Retype, word for word, every line of the records below starting at the one that contains "Save my name, email, and" and ending at the one that contains "Gadai BPKB Motor (330, 422)"; include both of those lines and nothing more.

** Exercise data follows **

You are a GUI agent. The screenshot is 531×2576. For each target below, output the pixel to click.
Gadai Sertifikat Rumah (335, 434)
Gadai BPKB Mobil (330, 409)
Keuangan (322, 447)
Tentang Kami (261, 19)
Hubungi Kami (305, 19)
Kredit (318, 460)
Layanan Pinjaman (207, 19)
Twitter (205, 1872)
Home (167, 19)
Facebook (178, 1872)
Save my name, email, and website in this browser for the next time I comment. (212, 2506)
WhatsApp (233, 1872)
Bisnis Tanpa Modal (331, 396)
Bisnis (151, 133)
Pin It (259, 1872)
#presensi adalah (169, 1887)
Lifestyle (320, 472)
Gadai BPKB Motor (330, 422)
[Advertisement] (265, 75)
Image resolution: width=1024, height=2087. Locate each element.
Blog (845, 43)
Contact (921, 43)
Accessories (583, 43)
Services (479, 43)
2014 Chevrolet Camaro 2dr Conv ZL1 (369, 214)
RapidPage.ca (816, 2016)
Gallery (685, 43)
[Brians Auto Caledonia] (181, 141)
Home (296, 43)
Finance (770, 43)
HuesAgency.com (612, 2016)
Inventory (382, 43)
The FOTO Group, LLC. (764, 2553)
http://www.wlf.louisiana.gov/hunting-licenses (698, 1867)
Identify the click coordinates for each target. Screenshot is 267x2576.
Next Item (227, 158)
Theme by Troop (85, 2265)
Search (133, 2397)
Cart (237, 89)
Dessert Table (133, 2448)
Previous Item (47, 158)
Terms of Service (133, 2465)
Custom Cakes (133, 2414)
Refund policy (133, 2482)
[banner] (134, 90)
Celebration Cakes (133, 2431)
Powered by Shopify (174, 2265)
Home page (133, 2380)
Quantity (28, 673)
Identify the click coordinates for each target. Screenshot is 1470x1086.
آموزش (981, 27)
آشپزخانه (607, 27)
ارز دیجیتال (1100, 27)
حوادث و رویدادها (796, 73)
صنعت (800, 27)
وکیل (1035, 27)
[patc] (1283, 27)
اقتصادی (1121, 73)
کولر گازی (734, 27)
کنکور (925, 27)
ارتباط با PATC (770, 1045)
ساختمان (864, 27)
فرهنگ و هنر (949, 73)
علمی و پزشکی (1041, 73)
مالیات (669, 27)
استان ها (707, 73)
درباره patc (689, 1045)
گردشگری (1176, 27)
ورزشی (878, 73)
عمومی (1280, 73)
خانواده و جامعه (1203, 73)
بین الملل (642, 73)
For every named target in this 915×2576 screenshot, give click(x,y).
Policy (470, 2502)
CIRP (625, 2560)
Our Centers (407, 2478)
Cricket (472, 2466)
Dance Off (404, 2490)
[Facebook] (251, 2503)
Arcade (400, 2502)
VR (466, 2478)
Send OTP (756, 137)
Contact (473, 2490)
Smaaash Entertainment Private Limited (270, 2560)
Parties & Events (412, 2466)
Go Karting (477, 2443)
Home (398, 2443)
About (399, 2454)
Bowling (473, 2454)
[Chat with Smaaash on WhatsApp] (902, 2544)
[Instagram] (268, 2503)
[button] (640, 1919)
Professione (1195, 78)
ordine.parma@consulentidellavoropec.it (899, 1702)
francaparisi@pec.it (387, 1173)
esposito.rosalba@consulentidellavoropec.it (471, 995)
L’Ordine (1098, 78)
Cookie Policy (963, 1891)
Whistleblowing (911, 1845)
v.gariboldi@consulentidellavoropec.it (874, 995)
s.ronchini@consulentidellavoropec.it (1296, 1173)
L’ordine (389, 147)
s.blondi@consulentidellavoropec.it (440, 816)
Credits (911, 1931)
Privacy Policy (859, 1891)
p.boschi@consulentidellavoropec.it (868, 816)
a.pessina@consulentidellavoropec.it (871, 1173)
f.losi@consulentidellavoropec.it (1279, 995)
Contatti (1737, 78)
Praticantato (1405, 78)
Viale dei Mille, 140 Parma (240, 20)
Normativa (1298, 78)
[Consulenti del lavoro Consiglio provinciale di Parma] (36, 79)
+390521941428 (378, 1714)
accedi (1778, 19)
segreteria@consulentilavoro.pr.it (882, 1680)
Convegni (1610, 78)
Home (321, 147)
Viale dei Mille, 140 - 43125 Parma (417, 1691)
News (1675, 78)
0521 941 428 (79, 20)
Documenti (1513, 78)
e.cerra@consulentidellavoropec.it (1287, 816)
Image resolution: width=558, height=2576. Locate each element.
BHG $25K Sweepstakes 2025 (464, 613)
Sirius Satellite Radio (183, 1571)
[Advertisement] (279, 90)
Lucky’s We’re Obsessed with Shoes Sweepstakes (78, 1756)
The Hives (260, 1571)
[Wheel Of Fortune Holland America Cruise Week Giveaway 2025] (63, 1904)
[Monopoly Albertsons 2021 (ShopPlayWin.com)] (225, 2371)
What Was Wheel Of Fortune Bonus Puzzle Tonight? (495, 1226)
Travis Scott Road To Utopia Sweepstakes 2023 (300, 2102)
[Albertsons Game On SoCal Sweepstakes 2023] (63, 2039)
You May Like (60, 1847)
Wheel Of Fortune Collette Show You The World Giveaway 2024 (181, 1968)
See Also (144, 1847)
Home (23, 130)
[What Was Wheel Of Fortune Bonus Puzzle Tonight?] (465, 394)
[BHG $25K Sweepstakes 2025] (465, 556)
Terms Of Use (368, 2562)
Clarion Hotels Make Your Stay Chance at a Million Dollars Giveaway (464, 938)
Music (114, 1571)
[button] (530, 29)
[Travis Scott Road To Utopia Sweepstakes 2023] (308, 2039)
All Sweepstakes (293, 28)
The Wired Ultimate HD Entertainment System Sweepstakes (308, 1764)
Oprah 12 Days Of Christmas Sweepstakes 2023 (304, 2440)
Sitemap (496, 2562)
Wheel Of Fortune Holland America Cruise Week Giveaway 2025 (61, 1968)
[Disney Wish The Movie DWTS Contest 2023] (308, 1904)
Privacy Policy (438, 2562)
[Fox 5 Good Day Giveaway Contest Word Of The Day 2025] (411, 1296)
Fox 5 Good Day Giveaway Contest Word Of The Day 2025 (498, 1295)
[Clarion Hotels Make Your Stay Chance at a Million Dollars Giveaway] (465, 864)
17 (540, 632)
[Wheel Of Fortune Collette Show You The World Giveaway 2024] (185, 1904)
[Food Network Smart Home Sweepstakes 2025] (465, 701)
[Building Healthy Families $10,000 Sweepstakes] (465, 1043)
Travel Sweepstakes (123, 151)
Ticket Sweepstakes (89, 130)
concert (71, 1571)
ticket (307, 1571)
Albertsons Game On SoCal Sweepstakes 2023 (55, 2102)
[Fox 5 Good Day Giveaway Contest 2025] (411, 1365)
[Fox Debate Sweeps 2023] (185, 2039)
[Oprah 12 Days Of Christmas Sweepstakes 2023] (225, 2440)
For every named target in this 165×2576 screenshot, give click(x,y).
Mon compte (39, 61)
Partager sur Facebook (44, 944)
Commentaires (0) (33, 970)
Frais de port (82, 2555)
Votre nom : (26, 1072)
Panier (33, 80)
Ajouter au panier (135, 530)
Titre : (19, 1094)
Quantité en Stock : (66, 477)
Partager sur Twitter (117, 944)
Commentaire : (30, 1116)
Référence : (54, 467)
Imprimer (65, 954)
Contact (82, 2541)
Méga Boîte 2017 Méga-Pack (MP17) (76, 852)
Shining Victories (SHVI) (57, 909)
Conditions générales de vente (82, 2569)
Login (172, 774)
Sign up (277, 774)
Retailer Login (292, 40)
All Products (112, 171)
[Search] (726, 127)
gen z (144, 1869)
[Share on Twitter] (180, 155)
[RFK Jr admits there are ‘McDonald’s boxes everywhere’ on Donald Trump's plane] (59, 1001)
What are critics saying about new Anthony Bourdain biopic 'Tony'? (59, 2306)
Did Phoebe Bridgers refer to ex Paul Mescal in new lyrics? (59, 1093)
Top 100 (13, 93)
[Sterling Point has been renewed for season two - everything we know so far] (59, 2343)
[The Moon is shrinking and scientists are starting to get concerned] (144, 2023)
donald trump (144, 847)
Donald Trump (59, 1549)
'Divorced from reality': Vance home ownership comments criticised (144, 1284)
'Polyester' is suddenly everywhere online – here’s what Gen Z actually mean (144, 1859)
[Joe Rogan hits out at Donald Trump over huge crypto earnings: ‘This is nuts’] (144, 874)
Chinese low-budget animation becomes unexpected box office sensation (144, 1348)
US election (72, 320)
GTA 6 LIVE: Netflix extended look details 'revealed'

** End of Exercise data **

[Answer box]:
Save my name, email, and website in this browser for the next time I comment. (212, 2506)
WhatsApp (233, 1872)
Bisnis Tanpa Modal (331, 396)
Bisnis (151, 133)
Pin It (259, 1872)
#presensi adalah (169, 1887)
Lifestyle (320, 472)
Gadai BPKB Motor (330, 422)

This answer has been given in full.